After a year, the team calculated that those who didn’t use a WMT under the supervision of a U-M provider would have about a 1 in 6 chance of losing 5% of their body weight or more.
By contrast, those who received nutrition counseling would have greater than a 1 in 5 chance of losing 5% or more. The probability of losing at least this much weight by taking an anti-obesity medication was a little higher, greater than a 1 in 4 chance.
If someone were able to stick with medically prescribed meal replacement for a year – not an easy task for many people -- they would have a 1 in 2 chance of losing 5% of their weight. And those who choose bariatric surgery would have a 9 in 10 chance of losing at least 5% of their weight and an 8 in 10 chance of losing at least 10%.
Navigating weight management in a new way
In the past two years, U-M Health has enhanced its broad effort to increase weight management care.

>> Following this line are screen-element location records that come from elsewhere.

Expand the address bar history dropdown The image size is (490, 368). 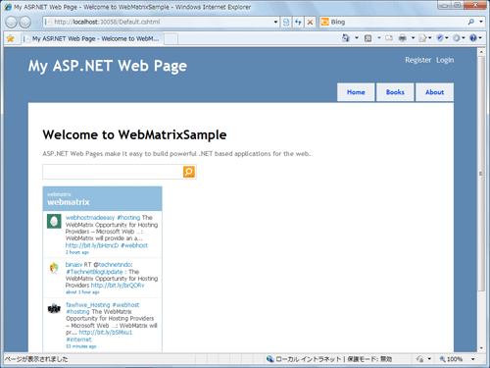(275, 22)
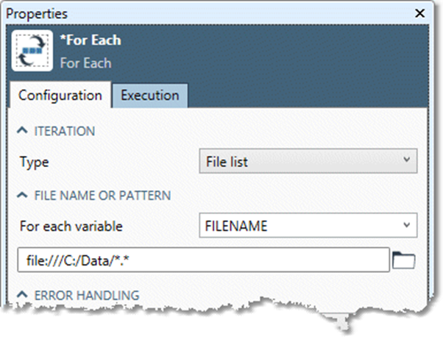Collapse the FILE NAME OR PATTERN chevron
Image resolution: width=443 pixels, height=339 pixels.
pos(23,196)
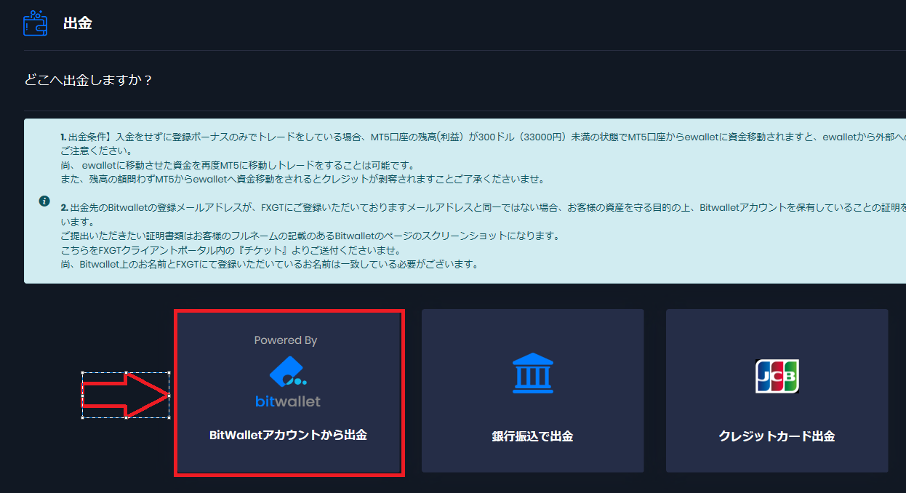This screenshot has width=906, height=493.
Task: Click bottom-center resize handle of arrow selection
Action: click(x=126, y=418)
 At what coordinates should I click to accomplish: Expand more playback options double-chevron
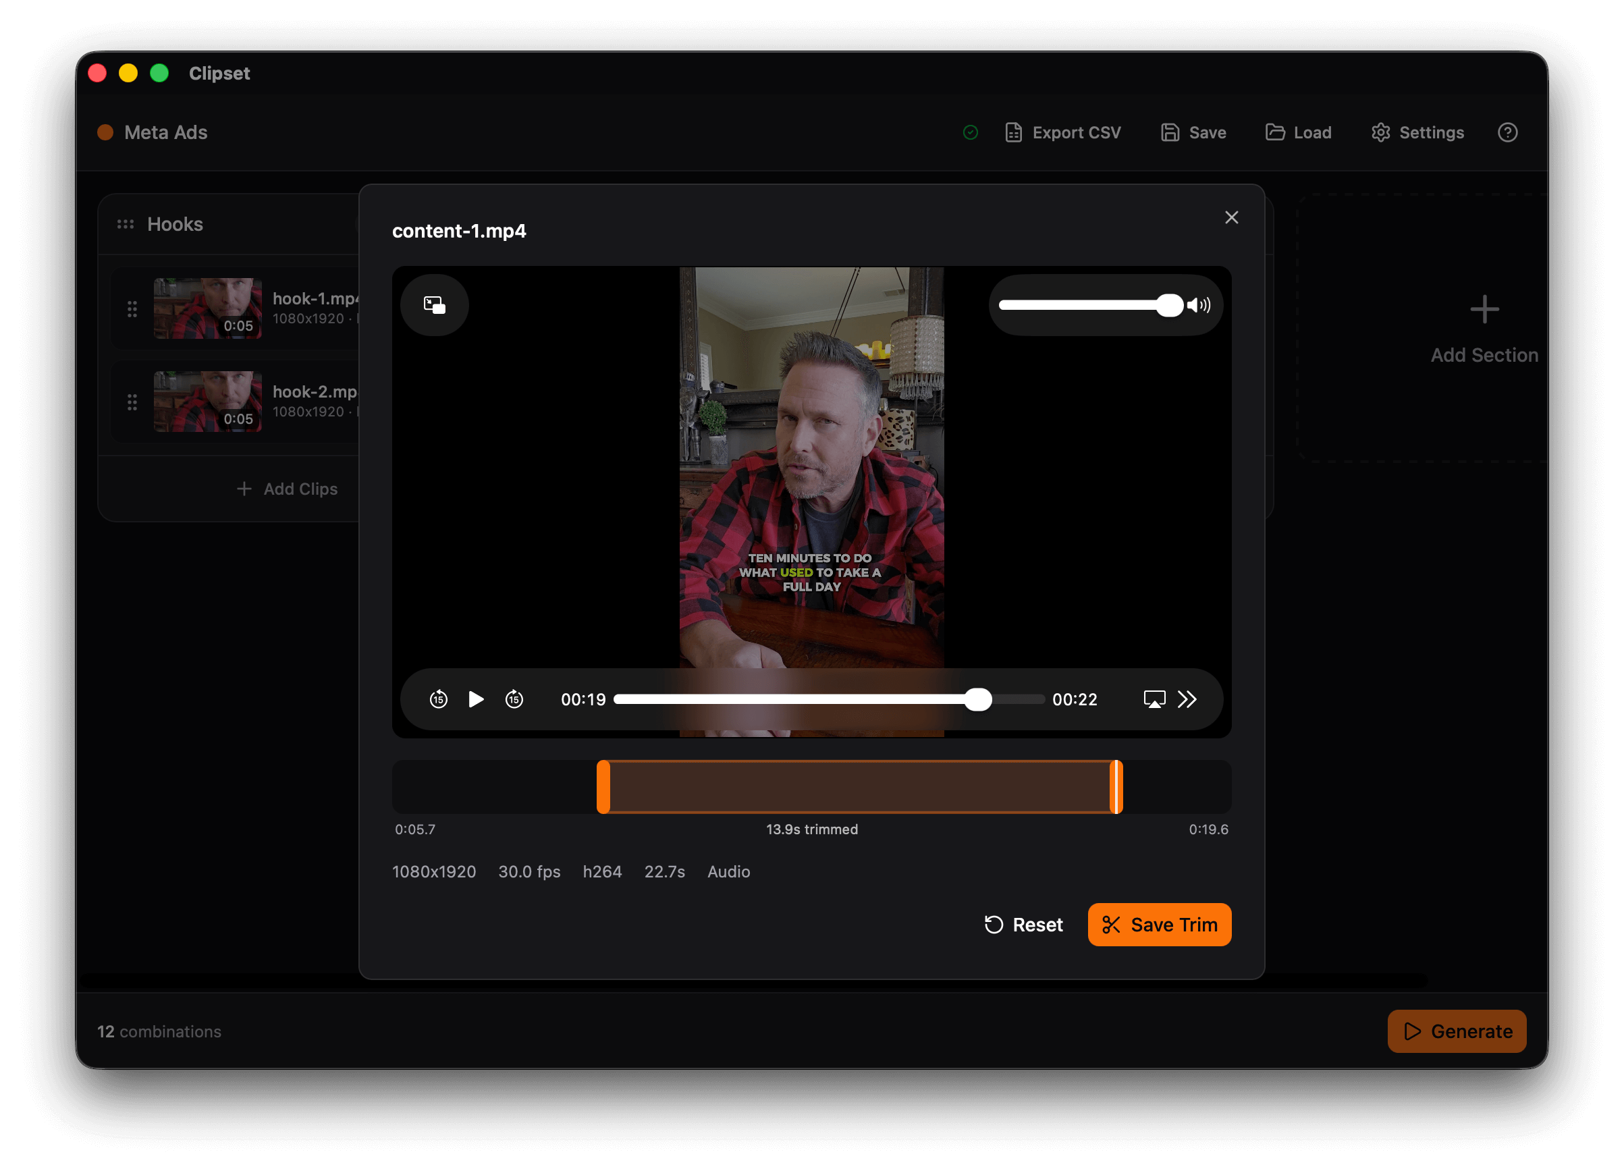(x=1187, y=699)
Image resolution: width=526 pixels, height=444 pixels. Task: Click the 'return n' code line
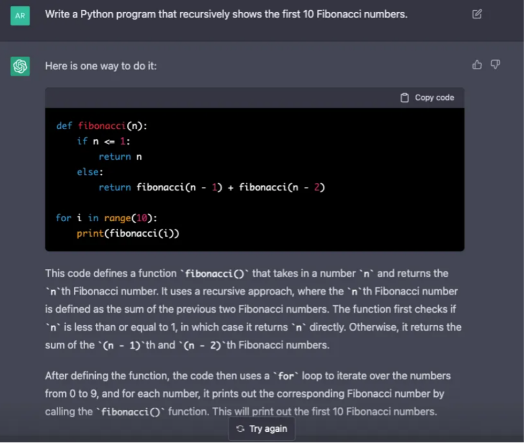point(121,157)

It recognizes the complex nature of obesity, which research at U-M and other major centers has shown to be shaped by genetics, life experiences, the food environment, physical and mental health conditions, and more.
U-M’s primary care-based program is called the Weight Navigation Program. Griauzde serves as research director, working with its medical director, endocrinologist Andrew Kraftson, M.D. The WNP works in collaboration with primary care physicians and other providers, who may not have time during regular appointments, or specialized training, to handle all aspects of weight management treatment.
Patients in the program see a primary care physician who is board-certified in obesity medicine, to learn about and choose a treatment path tailored to their needs. Then, through ongoing support -- including regular check-ins via text messaging -- their progress is tracked, and their treatment plan adapted as needed if they don’t respond to the initial chosen treatment.
The program is supported by the Departments of Family Medicine and Internal Medicine, including the Divisions of General Medicine and Metabolism, Endocrinology and Diabetes, and the Elizabeth Weiser Caswell Diabetes Institute. In addition to working with individual patients, the program harnesses data science to track its performance, and is preparing to publish the first findings about its impact.
The program also partners with researchers across U-M who are running weight-related studies, such as diet and lifestyle studies based in the School of Nursing and a two-year structured Weight Management Program.
In addition to Henderson, Griauzde and Kraftson, the new study’s authors are Anne P. Ehlers, MD, MPH; Joyce M. Lee, MD, MPH; Kenneth Piehl, BS; and Caroline R. Richardson, MD. Griauzde, Henderson, Ehlers and Lee are members of the U-M Institute for Healthcare Policy and Innovation, whose Data and Methods Hub team worked with the researchers. Richardson, a former faculty member in Family Medicine and member of IHPI, is now at Brown University.
The study was funded by multiple grants from the National Institute of Diabetes and Digestive and Kidney Diseases, part of the National Institutes of Health (DK123416, DK092926, DK089503, DK020572, DK092926), including funding for the Michigan Center for Diabetes Translational Research and the Michigan Nutrition Obesity Research Center.